══ Data under study

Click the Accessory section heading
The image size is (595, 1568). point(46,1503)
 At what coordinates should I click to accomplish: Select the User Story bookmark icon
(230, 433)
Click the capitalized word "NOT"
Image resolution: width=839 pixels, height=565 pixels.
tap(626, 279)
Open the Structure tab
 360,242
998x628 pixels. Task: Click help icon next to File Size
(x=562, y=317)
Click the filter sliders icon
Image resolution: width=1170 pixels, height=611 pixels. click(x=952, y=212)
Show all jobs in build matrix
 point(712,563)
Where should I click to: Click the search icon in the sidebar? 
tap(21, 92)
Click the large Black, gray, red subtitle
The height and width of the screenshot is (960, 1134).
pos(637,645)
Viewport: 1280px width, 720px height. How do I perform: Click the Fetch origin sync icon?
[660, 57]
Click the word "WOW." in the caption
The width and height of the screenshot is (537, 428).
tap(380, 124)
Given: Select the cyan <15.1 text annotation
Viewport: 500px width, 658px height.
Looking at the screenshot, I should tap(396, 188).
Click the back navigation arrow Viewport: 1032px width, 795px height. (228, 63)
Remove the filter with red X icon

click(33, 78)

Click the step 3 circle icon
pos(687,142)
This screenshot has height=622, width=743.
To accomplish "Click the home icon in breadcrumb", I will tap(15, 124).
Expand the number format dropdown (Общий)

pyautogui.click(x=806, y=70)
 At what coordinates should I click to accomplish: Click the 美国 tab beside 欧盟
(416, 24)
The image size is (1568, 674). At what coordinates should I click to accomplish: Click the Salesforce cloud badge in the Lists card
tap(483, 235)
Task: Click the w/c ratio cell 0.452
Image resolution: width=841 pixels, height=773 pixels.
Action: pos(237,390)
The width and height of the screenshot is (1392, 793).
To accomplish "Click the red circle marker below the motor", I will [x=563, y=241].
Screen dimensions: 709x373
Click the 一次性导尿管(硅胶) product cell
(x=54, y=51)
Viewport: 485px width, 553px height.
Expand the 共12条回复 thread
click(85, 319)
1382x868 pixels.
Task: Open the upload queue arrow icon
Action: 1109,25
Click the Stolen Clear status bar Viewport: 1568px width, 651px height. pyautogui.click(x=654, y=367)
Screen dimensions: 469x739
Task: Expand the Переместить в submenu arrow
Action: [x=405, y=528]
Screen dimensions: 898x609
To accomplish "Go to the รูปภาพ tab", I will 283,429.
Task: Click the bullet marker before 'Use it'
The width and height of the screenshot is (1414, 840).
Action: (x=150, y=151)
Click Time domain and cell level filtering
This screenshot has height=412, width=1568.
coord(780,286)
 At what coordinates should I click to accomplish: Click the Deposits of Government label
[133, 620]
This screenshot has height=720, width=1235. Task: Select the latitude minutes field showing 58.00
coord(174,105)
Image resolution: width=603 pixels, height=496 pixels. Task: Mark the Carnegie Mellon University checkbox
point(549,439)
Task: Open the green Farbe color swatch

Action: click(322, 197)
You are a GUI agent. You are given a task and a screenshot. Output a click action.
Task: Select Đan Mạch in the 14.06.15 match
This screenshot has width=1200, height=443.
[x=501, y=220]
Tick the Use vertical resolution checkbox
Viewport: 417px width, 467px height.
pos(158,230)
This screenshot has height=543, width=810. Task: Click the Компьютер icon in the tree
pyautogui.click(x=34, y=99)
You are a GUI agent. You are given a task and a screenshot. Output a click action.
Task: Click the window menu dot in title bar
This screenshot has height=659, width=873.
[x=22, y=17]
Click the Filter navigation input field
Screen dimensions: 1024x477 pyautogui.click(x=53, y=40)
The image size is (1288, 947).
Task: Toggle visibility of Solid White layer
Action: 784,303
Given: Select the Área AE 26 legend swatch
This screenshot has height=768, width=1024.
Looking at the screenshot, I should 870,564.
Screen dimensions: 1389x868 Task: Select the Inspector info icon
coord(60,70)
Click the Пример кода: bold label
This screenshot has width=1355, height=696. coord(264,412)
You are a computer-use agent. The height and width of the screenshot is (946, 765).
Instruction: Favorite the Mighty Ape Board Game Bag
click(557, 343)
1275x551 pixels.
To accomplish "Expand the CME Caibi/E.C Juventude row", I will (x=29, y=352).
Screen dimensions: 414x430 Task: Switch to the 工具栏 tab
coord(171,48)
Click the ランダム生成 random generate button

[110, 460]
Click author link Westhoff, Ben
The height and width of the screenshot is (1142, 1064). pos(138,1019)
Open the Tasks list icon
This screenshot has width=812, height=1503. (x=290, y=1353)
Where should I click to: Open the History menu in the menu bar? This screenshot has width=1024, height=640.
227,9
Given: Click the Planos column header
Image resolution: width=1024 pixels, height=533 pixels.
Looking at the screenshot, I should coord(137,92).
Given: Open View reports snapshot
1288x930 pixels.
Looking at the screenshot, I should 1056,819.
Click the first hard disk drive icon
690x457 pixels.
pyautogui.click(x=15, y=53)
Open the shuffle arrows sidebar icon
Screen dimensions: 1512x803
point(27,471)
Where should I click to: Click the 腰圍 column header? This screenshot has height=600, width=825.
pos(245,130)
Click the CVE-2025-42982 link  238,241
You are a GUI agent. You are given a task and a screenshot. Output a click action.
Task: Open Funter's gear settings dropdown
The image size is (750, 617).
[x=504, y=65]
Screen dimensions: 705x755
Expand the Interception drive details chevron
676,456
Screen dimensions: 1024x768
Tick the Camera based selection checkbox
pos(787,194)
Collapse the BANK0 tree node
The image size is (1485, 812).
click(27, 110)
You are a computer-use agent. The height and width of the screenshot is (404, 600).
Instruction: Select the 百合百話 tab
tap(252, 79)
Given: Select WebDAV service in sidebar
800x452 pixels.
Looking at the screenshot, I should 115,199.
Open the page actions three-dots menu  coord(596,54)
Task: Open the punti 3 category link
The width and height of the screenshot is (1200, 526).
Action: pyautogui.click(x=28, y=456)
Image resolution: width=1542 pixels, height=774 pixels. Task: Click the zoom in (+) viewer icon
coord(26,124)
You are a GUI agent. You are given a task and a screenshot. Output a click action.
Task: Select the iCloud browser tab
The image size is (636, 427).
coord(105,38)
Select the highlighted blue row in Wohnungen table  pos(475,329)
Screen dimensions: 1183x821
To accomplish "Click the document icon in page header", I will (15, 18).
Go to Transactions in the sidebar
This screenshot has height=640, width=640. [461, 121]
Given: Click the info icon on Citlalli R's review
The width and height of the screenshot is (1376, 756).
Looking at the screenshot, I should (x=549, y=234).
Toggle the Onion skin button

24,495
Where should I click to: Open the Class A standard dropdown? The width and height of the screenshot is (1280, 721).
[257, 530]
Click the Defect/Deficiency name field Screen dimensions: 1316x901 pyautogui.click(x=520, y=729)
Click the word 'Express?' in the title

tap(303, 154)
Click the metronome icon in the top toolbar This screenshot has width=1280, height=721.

════

Problem details
Going through the material above, reproduce every line exactly.

Task answer
Click the Accessory section heading
The image size is (595, 1568). point(46,1503)
 At what coordinates should I click to accomplish: Select the User Story bookmark icon
(230, 433)
Click the capitalized word "NOT"
Image resolution: width=839 pixels, height=565 pixels.
tap(626, 279)
Open the Structure tab
 360,242
998x628 pixels. Task: Click help icon next to File Size
(x=562, y=317)
Click the filter sliders icon
Image resolution: width=1170 pixels, height=611 pixels. click(x=952, y=212)
Show all jobs in build matrix
 point(712,563)
Where should I click to: Click the search icon in the sidebar? 
tap(21, 92)
Click the large Black, gray, red subtitle
The height and width of the screenshot is (960, 1134).
pos(637,645)
Viewport: 1280px width, 720px height. How do I perform: Click the Fetch origin sync icon?
[660, 57]
Click the word "WOW." in the caption
The width and height of the screenshot is (537, 428).
tap(380, 124)
Given: Select the cyan <15.1 text annotation
Viewport: 500px width, 658px height.
Looking at the screenshot, I should tap(396, 188).
Click the back navigation arrow Viewport: 1032px width, 795px height. (228, 63)
Remove the filter with red X icon

click(33, 78)

Click the step 3 circle icon
pos(687,142)
This screenshot has height=622, width=743.
To accomplish "Click the home icon in breadcrumb", I will tap(15, 124).
Expand the number format dropdown (Общий)

pyautogui.click(x=806, y=70)
 At what coordinates should I click to accomplish: Click the 美国 tab beside 欧盟
(416, 24)
The image size is (1568, 674). At what coordinates should I click to accomplish: Click the Salesforce cloud badge in the Lists card
tap(483, 235)
Task: Click the w/c ratio cell 0.452
Image resolution: width=841 pixels, height=773 pixels.
Action: pos(237,390)
The width and height of the screenshot is (1392, 793).
To accomplish "Click the red circle marker below the motor", I will [x=563, y=241].
Screen dimensions: 709x373
Click the 一次性导尿管(硅胶) product cell
(x=54, y=51)
Viewport: 485px width, 553px height.
Expand the 共12条回复 thread
click(85, 319)
1382x868 pixels.
Task: Open the upload queue arrow icon
Action: 1109,25
Click the Stolen Clear status bar Viewport: 1568px width, 651px height. pyautogui.click(x=654, y=367)
Screen dimensions: 469x739
Task: Expand the Переместить в submenu arrow
Action: [x=405, y=528]
Screen dimensions: 898x609
To accomplish "Go to the รูปภาพ tab", I will 283,429.
Task: Click the bullet marker before 'Use it'
The width and height of the screenshot is (1414, 840).
Action: (x=150, y=151)
Click Time domain and cell level filtering
This screenshot has height=412, width=1568.
coord(780,286)
 At what coordinates should I click to accomplish: Click the Deposits of Government label
[133, 620]
This screenshot has height=720, width=1235. Task: Select the latitude minutes field showing 58.00
coord(174,105)
Image resolution: width=603 pixels, height=496 pixels. Task: Mark the Carnegie Mellon University checkbox
point(549,439)
Task: Open the green Farbe color swatch

Action: click(322, 197)
You are a GUI agent. You are given a task and a screenshot. Output a click action.
Task: Select Đan Mạch in the 14.06.15 match
This screenshot has width=1200, height=443.
[x=501, y=220]
Tick the Use vertical resolution checkbox
Viewport: 417px width, 467px height.
pos(158,230)
This screenshot has height=543, width=810. Task: Click the Компьютер icon in the tree
pyautogui.click(x=34, y=99)
You are a GUI agent. You are given a task and a screenshot. Output a click action.
Task: Click the window menu dot in title bar
This screenshot has height=659, width=873.
[x=22, y=17]
Click the Filter navigation input field
Screen dimensions: 1024x477 pyautogui.click(x=53, y=40)
The image size is (1288, 947).
Task: Toggle visibility of Solid White layer
Action: 784,303
Given: Select the Área AE 26 legend swatch
This screenshot has height=768, width=1024.
Looking at the screenshot, I should 870,564.
Screen dimensions: 1389x868 Task: Select the Inspector info icon
coord(60,70)
Click the Пример кода: bold label
This screenshot has width=1355, height=696. coord(264,412)
You are a computer-use agent. The height and width of the screenshot is (946, 765).
Instruction: Favorite the Mighty Ape Board Game Bag
click(557, 343)
1275x551 pixels.
To accomplish "Expand the CME Caibi/E.C Juventude row", I will (x=29, y=352).
Screen dimensions: 414x430 Task: Switch to the 工具栏 tab
coord(171,48)
Click the ランダム生成 random generate button

[110, 460]
Click author link Westhoff, Ben
The height and width of the screenshot is (1142, 1064). pos(138,1019)
Open the Tasks list icon
This screenshot has width=812, height=1503. (x=290, y=1353)
Where should I click to: Open the History menu in the menu bar? This screenshot has width=1024, height=640.
227,9
Given: Click the Planos column header
Image resolution: width=1024 pixels, height=533 pixels.
Looking at the screenshot, I should coord(137,92).
Given: Open View reports snapshot
1288x930 pixels.
Looking at the screenshot, I should 1056,819.
Click the first hard disk drive icon
690x457 pixels.
pyautogui.click(x=15, y=53)
Open the shuffle arrows sidebar icon
Screen dimensions: 1512x803
point(27,471)
Where should I click to: Click the 腰圍 column header? This screenshot has height=600, width=825.
pos(245,130)
Click the CVE-2025-42982 link  238,241
You are a GUI agent. You are given a task and a screenshot. Output a click action.
Task: Open Funter's gear settings dropdown
The image size is (750, 617).
[x=504, y=65]
Screen dimensions: 705x755
Expand the Interception drive details chevron
676,456
Screen dimensions: 1024x768
Tick the Camera based selection checkbox
pos(787,194)
Collapse the BANK0 tree node
The image size is (1485, 812).
click(27, 110)
You are a computer-use agent. The height and width of the screenshot is (404, 600).
Instruction: Select the 百合百話 tab
tap(252, 79)
Given: Select WebDAV service in sidebar
800x452 pixels.
Looking at the screenshot, I should 115,199.
Open the page actions three-dots menu  coord(596,54)
Task: Open the punti 3 category link
The width and height of the screenshot is (1200, 526).
Action: pyautogui.click(x=28, y=456)
Image resolution: width=1542 pixels, height=774 pixels. Task: Click the zoom in (+) viewer icon
coord(26,124)
You are a GUI agent. You are given a task and a screenshot. Output a click action.
Task: Select the iCloud browser tab
The image size is (636, 427).
coord(105,38)
Select the highlighted blue row in Wohnungen table  pos(475,329)
Screen dimensions: 1183x821
To accomplish "Click the document icon in page header", I will (15, 18).
Go to Transactions in the sidebar
This screenshot has height=640, width=640. [461, 121]
Given: Click the info icon on Citlalli R's review
The width and height of the screenshot is (1376, 756).
Looking at the screenshot, I should (x=549, y=234).
Toggle the Onion skin button

24,495
Where should I click to: Open the Class A standard dropdown? The width and height of the screenshot is (1280, 721).
[257, 530]
Click the Defect/Deficiency name field Screen dimensions: 1316x901 pyautogui.click(x=520, y=729)
Click the word 'Express?' in the title

tap(303, 154)
Click the metronome icon in the top toolbar This screenshot has width=1280, height=721.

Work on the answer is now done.